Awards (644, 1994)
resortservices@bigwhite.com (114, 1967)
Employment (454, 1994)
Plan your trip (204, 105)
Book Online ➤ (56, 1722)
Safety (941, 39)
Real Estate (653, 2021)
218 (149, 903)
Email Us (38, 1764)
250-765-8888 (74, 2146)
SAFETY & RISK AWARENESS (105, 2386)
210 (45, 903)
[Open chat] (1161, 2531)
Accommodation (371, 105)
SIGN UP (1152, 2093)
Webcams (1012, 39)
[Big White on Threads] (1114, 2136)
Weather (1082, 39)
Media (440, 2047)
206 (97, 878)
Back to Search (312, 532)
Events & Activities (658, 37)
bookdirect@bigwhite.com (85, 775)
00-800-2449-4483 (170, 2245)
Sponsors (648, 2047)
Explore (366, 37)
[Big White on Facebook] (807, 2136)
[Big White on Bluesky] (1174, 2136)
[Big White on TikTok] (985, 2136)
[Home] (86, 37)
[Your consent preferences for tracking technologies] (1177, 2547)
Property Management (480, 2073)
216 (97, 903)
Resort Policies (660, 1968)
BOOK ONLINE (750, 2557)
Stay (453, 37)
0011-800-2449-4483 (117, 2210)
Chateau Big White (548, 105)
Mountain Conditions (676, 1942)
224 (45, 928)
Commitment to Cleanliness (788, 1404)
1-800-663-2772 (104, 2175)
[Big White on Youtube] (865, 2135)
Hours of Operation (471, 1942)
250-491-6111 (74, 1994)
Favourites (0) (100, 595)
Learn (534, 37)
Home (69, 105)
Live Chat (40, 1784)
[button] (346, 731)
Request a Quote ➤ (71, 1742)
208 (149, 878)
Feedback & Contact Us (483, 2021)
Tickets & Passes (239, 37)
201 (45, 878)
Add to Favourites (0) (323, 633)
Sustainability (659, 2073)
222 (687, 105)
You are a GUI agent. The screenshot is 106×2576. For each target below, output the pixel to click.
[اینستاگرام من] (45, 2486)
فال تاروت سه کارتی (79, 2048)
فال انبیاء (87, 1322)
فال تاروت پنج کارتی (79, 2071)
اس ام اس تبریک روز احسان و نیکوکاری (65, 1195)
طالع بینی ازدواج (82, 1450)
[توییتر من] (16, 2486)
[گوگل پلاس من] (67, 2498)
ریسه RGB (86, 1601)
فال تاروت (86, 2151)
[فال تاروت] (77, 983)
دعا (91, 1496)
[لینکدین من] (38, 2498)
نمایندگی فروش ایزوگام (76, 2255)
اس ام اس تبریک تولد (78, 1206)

ASSIGNED TASK:
List each line in the listing that contains the string "کارتی".

EXERCISE RESPONSE:
فال تاروت سه کارتی (79, 2048)
فال تاروت پنج کارتی (79, 2071)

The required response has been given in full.